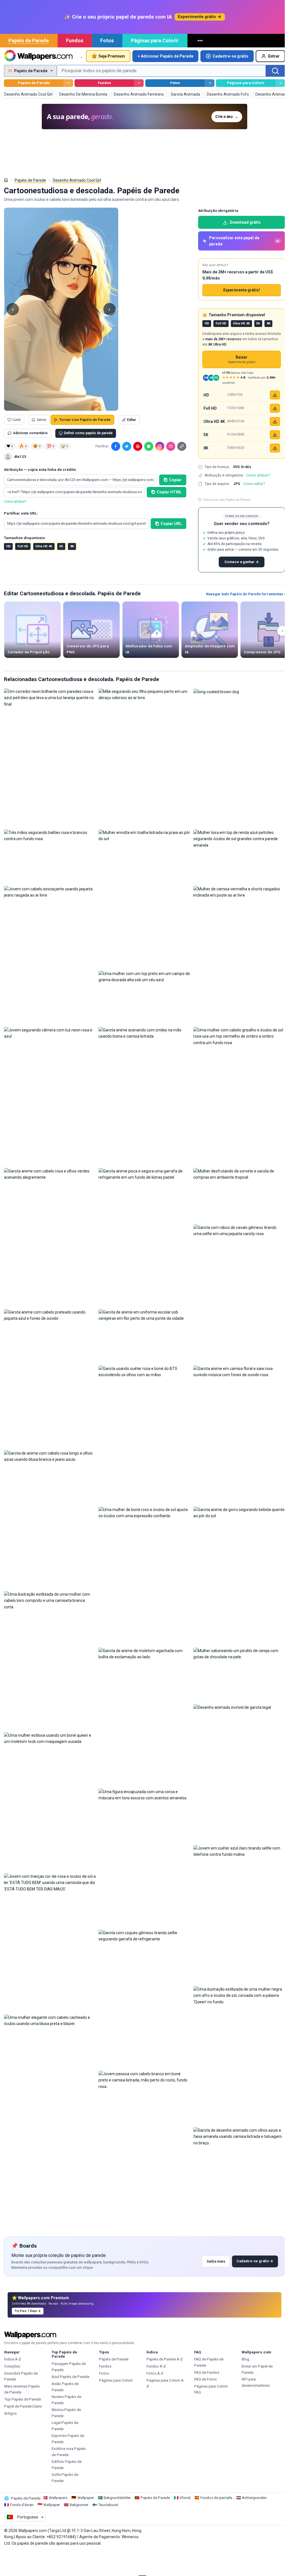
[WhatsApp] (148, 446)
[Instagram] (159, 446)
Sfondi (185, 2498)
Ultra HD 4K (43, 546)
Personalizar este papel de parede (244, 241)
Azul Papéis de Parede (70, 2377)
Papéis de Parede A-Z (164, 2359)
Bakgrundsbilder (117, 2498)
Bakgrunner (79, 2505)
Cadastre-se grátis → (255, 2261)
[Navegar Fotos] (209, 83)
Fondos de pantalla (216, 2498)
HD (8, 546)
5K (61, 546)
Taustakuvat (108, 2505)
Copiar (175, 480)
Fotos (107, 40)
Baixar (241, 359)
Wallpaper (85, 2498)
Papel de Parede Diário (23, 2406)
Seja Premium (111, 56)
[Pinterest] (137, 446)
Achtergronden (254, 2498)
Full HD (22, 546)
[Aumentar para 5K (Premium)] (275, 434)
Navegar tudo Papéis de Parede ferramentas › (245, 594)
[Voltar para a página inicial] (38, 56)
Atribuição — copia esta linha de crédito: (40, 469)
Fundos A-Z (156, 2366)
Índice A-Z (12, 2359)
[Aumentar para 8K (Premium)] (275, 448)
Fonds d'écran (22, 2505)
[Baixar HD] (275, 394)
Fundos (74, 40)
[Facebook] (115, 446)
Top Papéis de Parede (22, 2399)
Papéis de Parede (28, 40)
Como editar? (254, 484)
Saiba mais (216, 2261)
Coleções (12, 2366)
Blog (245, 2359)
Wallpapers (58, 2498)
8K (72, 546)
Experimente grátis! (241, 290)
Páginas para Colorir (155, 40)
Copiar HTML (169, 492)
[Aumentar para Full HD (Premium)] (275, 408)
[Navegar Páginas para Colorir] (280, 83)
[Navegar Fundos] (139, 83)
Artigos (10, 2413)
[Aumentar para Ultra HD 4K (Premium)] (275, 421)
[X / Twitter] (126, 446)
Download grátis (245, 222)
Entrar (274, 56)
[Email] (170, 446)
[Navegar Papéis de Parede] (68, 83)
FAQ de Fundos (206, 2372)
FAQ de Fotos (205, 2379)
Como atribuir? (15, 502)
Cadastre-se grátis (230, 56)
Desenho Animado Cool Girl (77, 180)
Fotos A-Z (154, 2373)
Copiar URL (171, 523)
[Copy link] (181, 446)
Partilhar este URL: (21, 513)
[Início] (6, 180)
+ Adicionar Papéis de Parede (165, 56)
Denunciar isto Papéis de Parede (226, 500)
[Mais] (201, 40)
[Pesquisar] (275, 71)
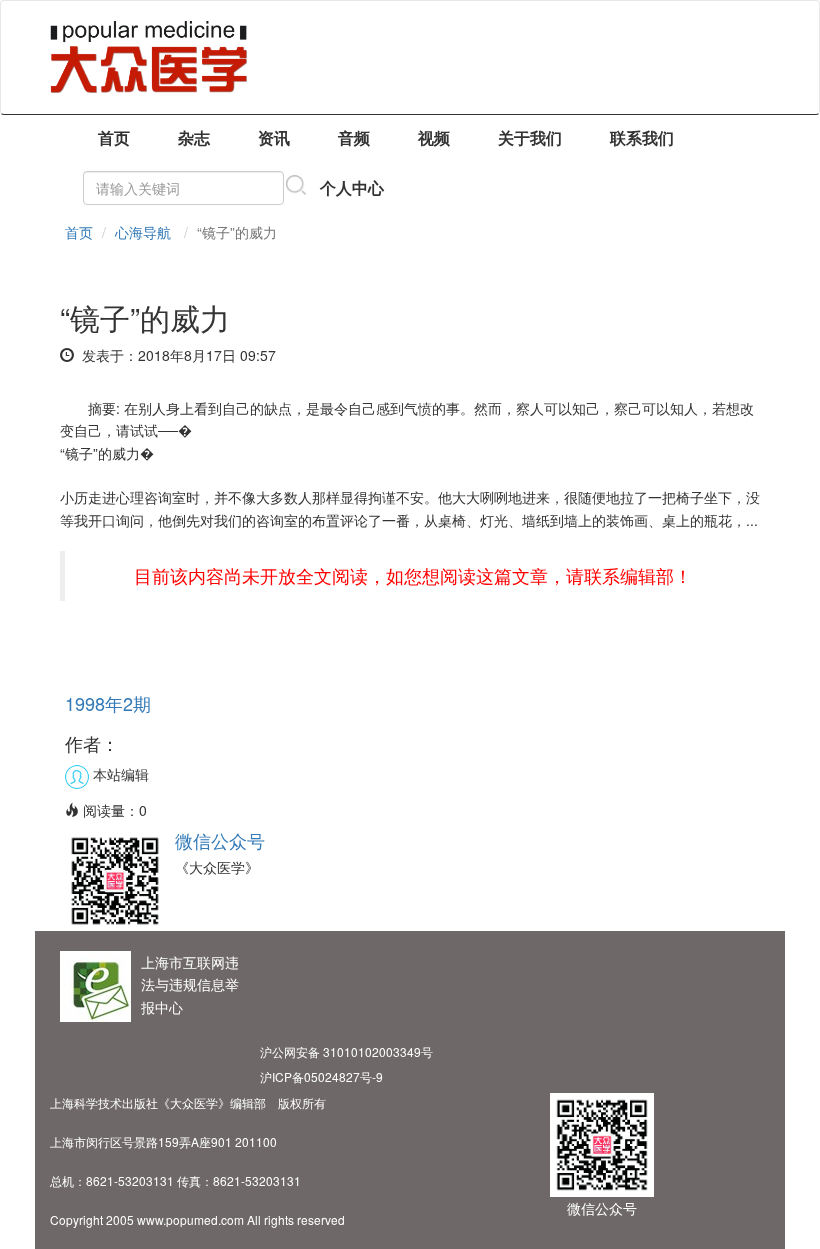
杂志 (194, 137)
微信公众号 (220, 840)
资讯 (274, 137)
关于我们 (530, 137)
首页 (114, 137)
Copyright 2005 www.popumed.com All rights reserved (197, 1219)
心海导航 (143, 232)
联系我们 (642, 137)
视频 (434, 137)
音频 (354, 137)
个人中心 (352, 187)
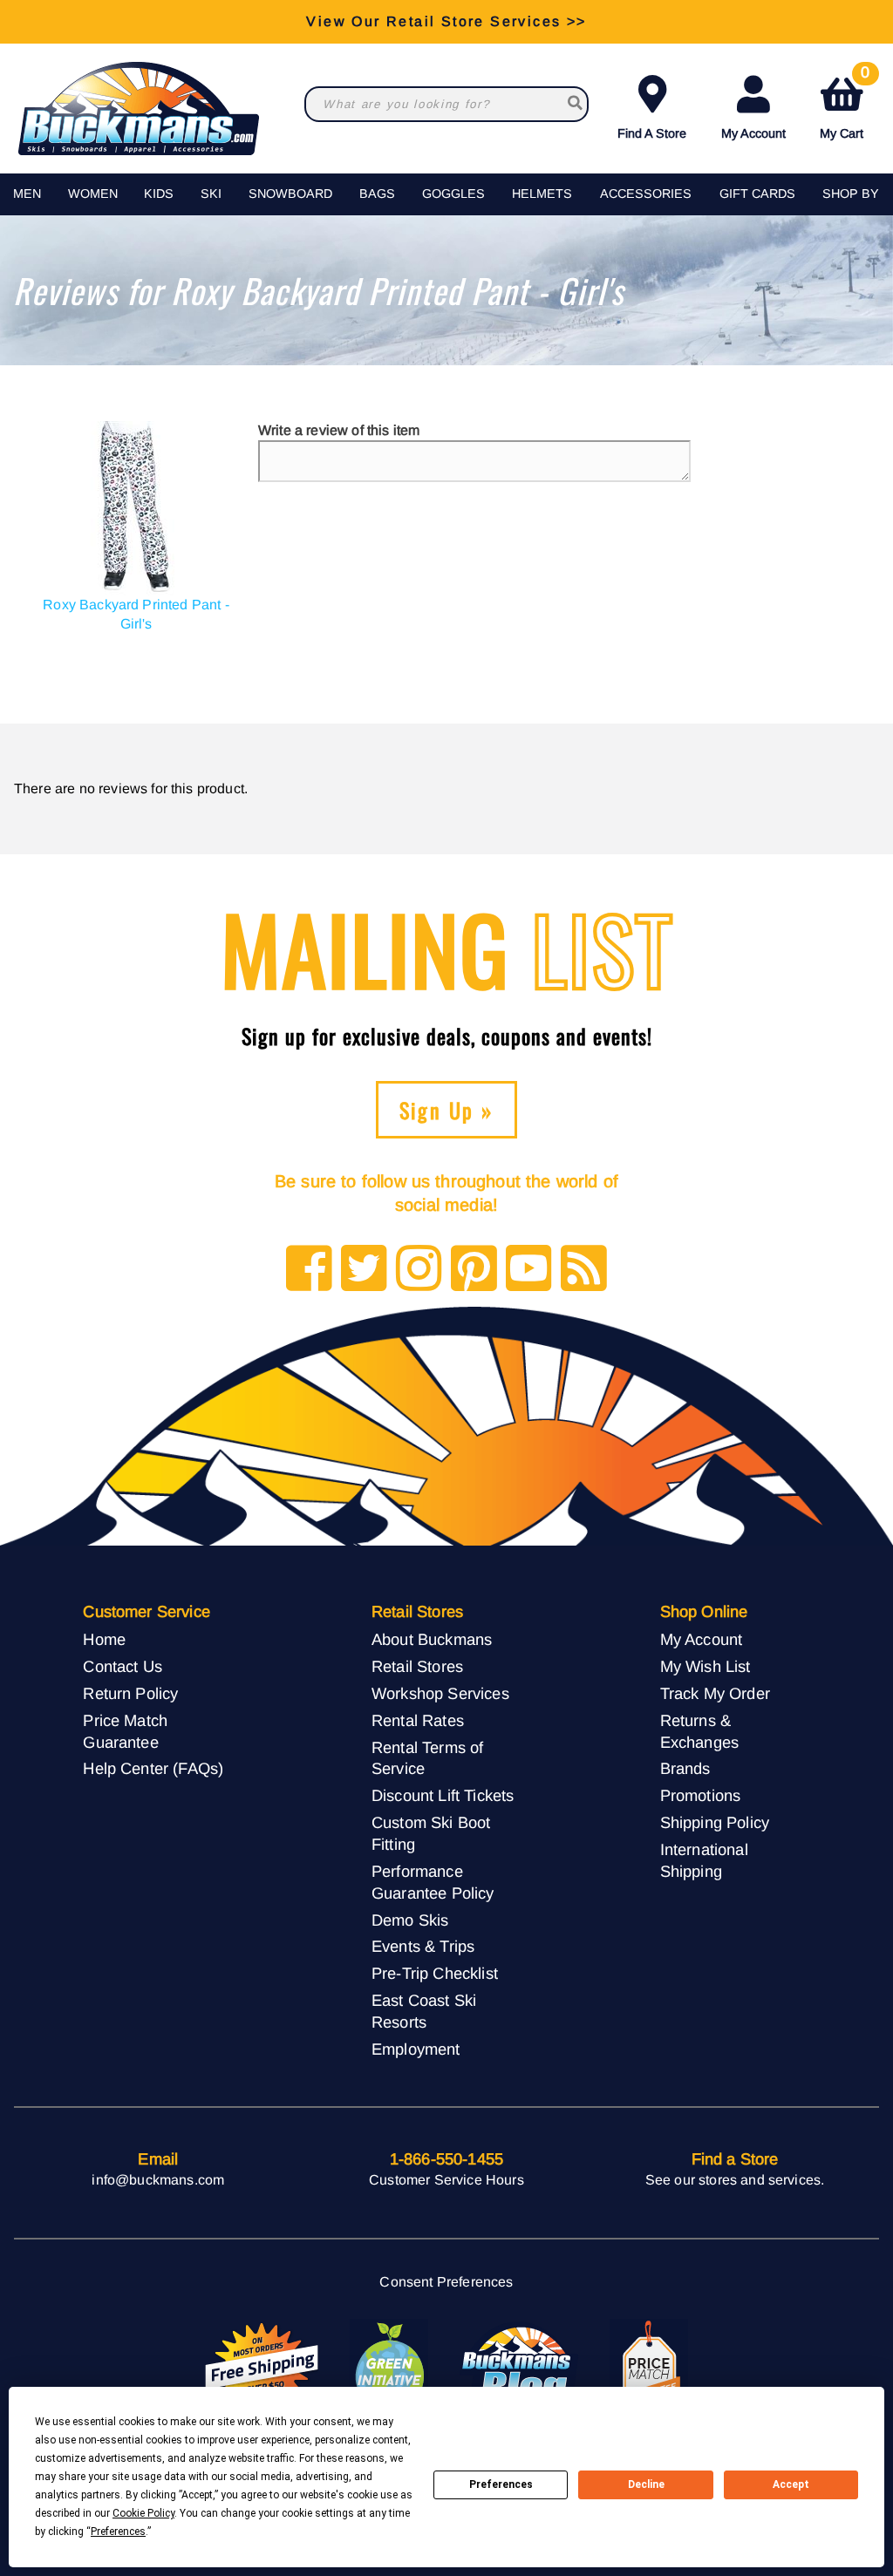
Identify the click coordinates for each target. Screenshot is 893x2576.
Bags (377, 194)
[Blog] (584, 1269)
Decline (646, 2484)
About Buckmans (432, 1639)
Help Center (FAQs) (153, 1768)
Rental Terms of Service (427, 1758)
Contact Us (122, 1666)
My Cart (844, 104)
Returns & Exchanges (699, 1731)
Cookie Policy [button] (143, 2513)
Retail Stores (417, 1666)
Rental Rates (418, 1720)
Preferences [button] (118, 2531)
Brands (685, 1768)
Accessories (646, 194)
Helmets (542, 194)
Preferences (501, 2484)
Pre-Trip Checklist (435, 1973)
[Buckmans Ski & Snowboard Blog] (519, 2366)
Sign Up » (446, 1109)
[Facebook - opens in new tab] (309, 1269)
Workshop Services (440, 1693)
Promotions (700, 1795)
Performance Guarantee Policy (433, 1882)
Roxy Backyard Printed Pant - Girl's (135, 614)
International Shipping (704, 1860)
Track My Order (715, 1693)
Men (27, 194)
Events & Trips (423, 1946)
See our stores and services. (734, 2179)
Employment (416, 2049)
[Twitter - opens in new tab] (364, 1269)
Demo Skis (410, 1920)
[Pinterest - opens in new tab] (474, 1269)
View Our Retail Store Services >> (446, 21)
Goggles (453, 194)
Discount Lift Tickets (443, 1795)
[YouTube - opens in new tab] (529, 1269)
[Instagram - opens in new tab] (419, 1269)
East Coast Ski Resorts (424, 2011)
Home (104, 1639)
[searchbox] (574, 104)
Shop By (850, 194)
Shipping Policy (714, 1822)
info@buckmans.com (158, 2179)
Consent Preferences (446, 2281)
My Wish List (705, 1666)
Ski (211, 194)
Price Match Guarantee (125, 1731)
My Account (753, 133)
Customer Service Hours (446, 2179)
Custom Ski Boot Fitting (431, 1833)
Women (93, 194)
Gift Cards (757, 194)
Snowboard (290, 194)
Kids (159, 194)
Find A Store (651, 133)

• PROBLEM REQUIREMENTS
Across all lines of the data above, count those that contain the word "Páginas", giving the number without further comment.

• SOLUTION
2